In a phone interview, Dr. Brian Kimani from Doctor On Call says that “there has been lack of education and sensitization of the population on the vaccination campaign”. He agrees that there is the need of reassuring the masses that the vaccines have gone through the entire scientific processes required and are safe and effective.

On Dr. Githae’s claims of curing coronavirus using his traditional medicine, Dr. Kimani terms the claims as “unverifiable and likely to be untrue”.

The script witnessed in the infamous Kibera slums is the same across other informal settlements in the outskirts of Nairobi. A spot check in Mathare slums, which is the second-largest slum in Kenya and Mukuru slums shows that people have gone back to their normal way of living. A majority have not taken the Covid-jabs but are, evidently, not paying any regards to the containment measures. They, also, have issues with the vaccines.

However, the World Health Organization has since assured people of the safety and efficacy of the Covid-19 vaccines.

The Center for Disease Control and Prevention has also outlined how the Covid-19 vaccines work. According to the institution, “the Covid-19 vaccines help our bodies develop immunity to the virus that causes Covid-19 without us having to get the illness”.

According to the Ministry of Health, Kenya has so far reported more than 171,000 infections and 3,223 deaths since the first case was registered in the country.

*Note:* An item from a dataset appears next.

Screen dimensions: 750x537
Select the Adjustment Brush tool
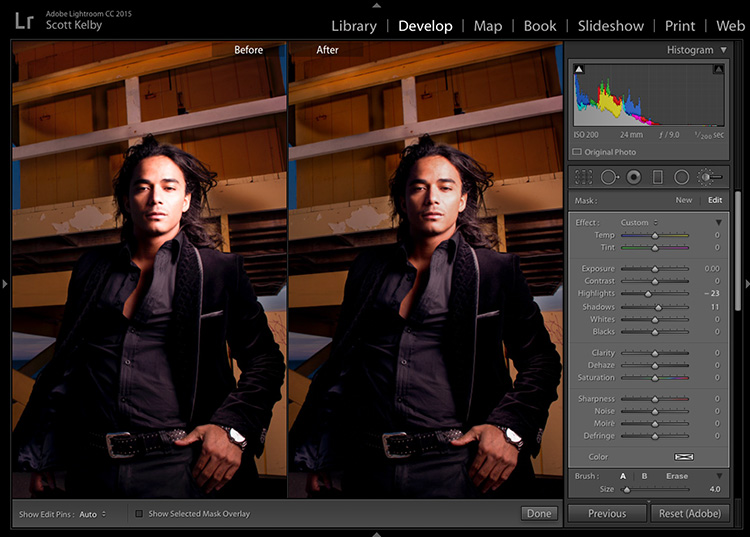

The government is set to begin the second mass vaccination targeting at least 10 million people by June next year, but if the phase will be met with the kind and amount of hesitancy being witnessed in the first phase, then the government needs to invest in a robust campaign to educate the masses on the need and importance of taking the shots and debunking the Covid-19 myths and misinformation that many people have bought into.